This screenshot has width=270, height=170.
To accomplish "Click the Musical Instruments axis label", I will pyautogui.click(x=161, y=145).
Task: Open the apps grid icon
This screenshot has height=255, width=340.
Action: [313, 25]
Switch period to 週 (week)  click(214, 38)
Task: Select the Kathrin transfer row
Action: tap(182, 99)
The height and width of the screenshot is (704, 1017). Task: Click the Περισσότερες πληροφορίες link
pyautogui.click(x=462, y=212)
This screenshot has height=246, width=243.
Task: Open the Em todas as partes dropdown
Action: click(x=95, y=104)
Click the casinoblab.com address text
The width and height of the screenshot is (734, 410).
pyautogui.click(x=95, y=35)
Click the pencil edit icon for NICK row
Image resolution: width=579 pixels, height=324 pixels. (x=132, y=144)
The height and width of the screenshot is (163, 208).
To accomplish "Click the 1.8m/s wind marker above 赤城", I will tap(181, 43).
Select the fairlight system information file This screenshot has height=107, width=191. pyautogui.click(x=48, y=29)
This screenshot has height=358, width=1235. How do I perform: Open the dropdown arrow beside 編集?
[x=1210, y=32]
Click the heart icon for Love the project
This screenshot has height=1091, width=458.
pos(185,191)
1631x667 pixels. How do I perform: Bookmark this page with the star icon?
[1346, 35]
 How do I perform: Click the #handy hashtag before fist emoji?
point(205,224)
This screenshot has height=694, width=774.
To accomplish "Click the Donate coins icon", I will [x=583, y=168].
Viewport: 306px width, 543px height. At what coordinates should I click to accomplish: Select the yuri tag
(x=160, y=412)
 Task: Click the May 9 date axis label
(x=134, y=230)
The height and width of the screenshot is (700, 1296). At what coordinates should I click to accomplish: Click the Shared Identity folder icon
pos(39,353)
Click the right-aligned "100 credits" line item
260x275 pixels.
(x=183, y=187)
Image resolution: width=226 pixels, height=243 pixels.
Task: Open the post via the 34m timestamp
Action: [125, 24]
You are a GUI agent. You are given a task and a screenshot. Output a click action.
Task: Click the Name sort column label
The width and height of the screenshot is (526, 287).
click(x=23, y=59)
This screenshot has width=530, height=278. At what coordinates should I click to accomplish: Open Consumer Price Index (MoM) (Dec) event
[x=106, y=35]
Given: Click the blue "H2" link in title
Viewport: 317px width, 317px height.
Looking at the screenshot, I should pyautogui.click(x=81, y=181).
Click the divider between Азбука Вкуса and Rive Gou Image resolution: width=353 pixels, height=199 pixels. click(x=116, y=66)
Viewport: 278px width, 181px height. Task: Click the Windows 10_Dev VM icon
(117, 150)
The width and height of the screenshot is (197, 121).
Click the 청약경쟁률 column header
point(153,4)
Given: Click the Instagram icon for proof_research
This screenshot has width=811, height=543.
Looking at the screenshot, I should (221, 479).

--- EXERCISE OBJECTIVE ---
State how many lines of the entries above include the word "will", offering no text other than the number.

--- REPLY TO THE EXERCISE ---
3